- _EXERCISE DATA_
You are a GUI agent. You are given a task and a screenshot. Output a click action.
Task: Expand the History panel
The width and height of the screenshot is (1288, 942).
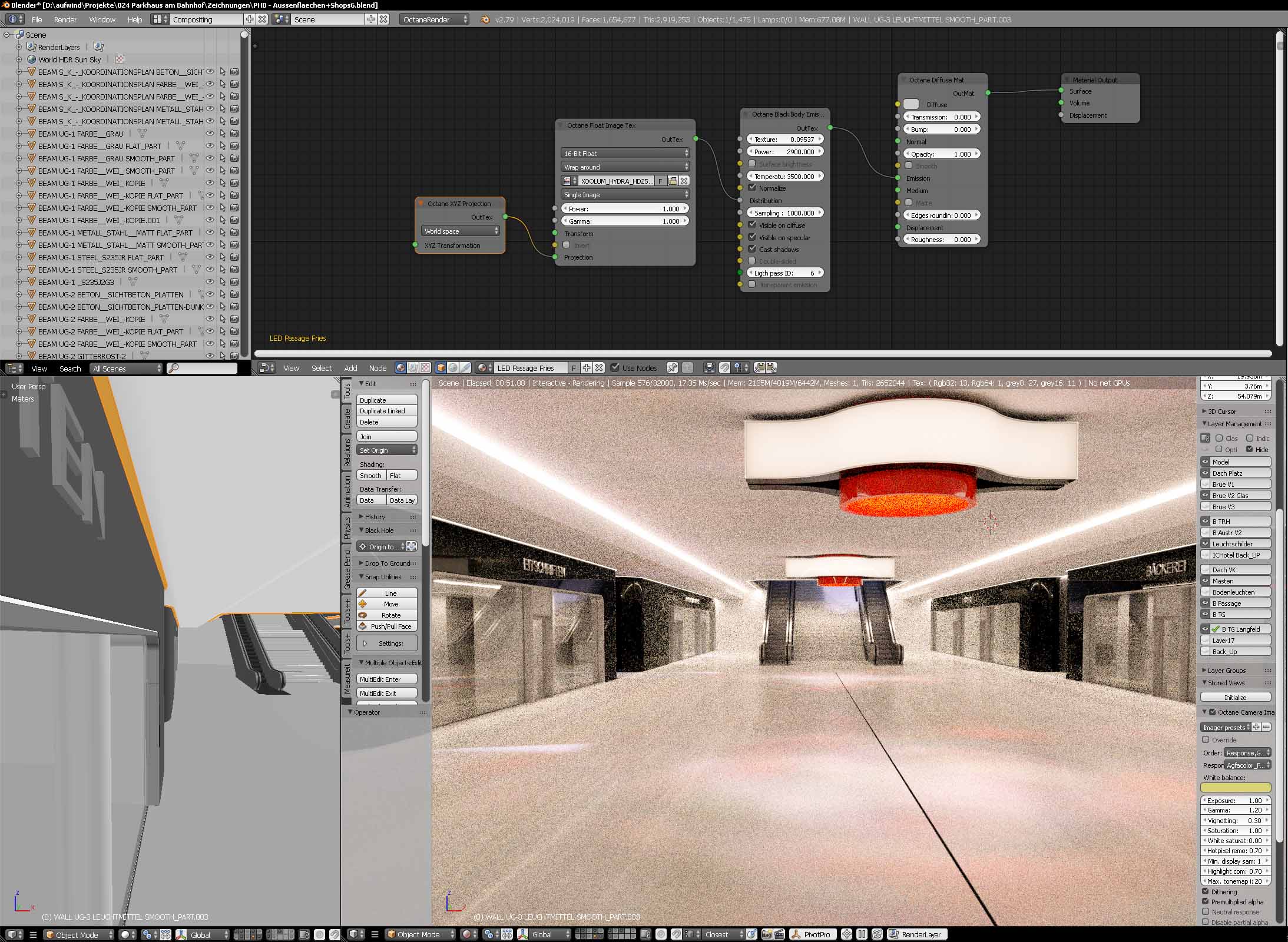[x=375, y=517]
---
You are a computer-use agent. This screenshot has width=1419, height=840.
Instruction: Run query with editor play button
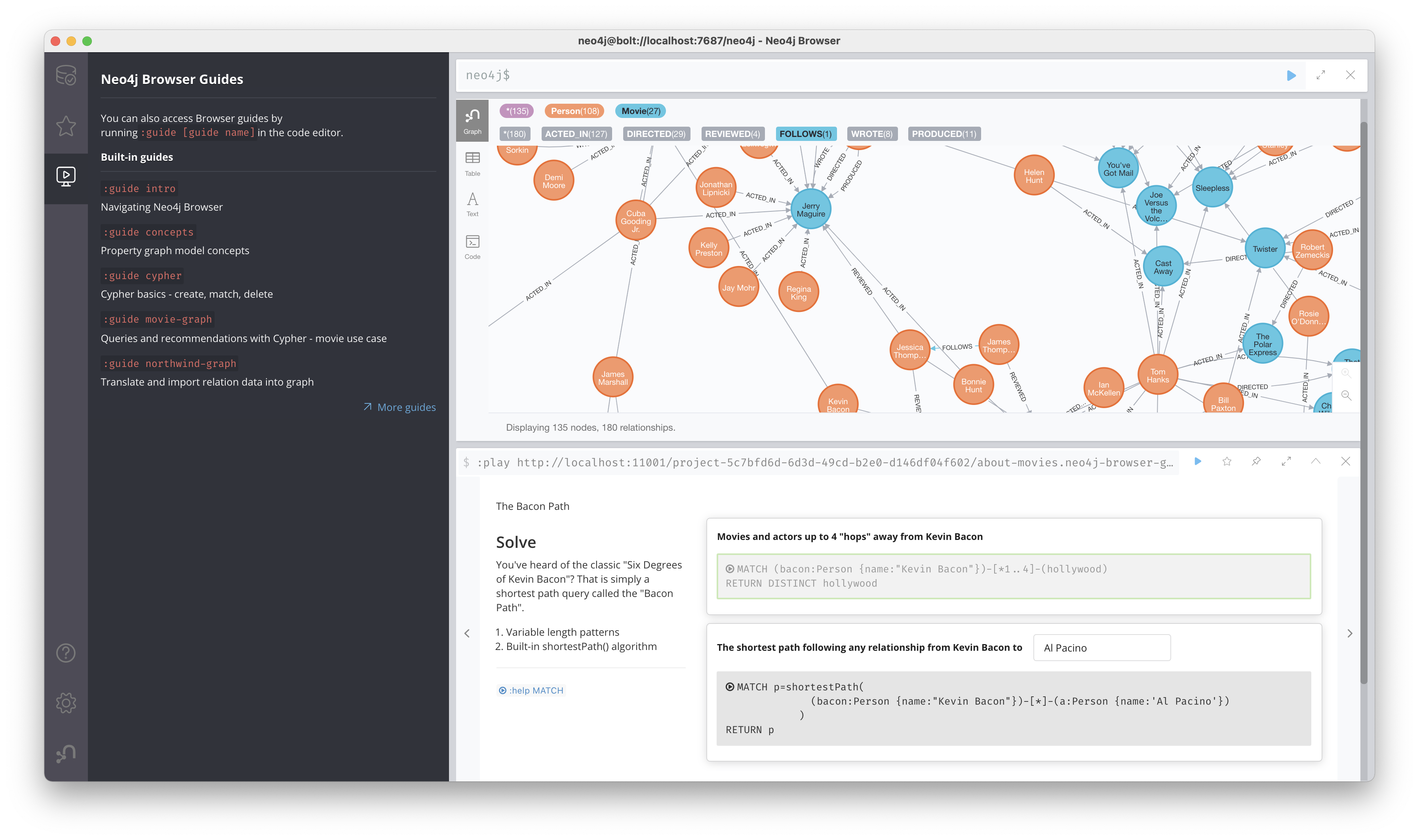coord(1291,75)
* * *
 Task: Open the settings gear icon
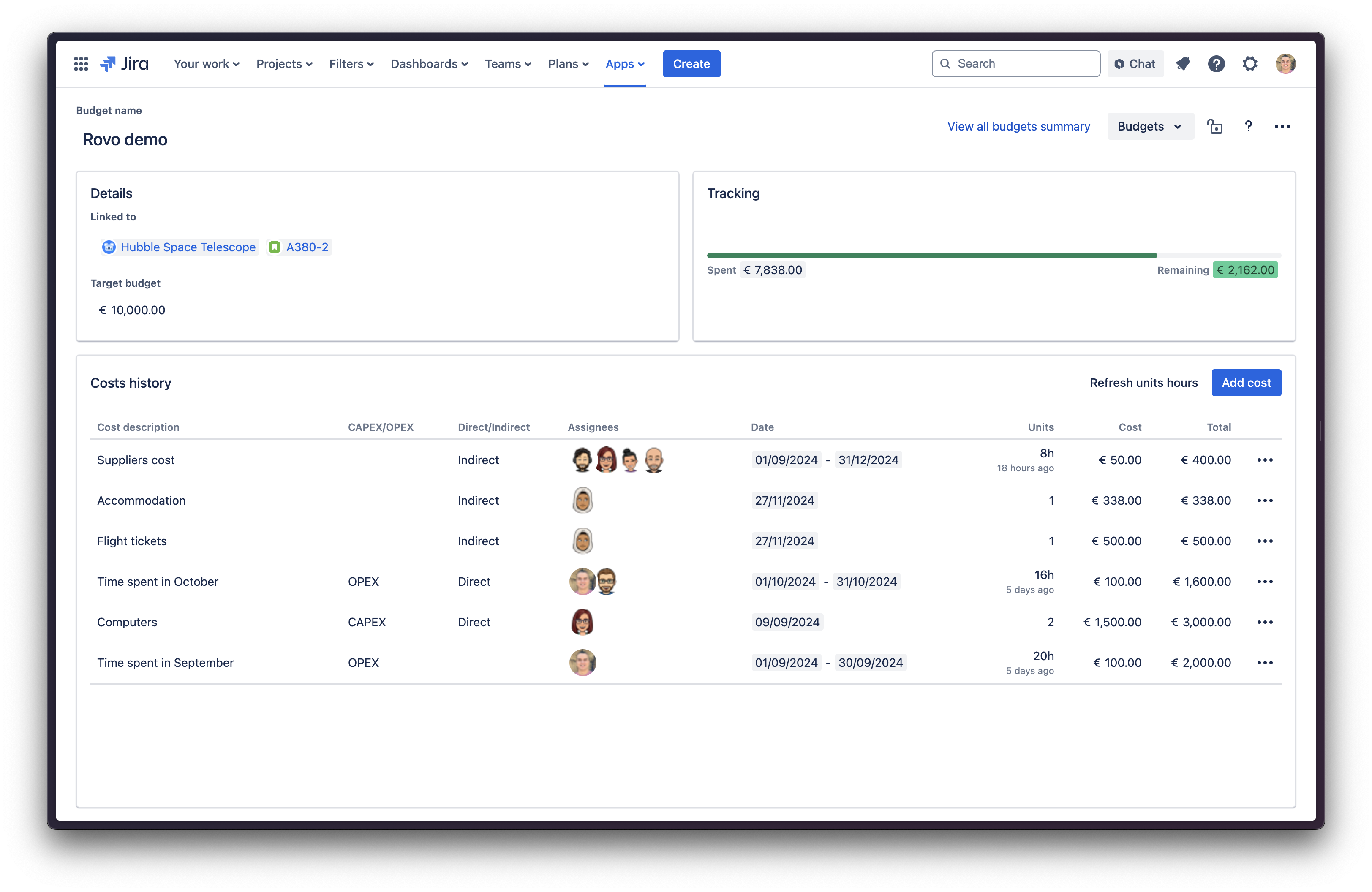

- _TO DO_
Pick out all lines from the data above in which the word "agent" appears.

- _OUTPUT BELOW_
You are a GUI agent. You are given a task and a screenshot. Output a click action.
You are a computer-use agent. This screenshot has width=1419, height=840.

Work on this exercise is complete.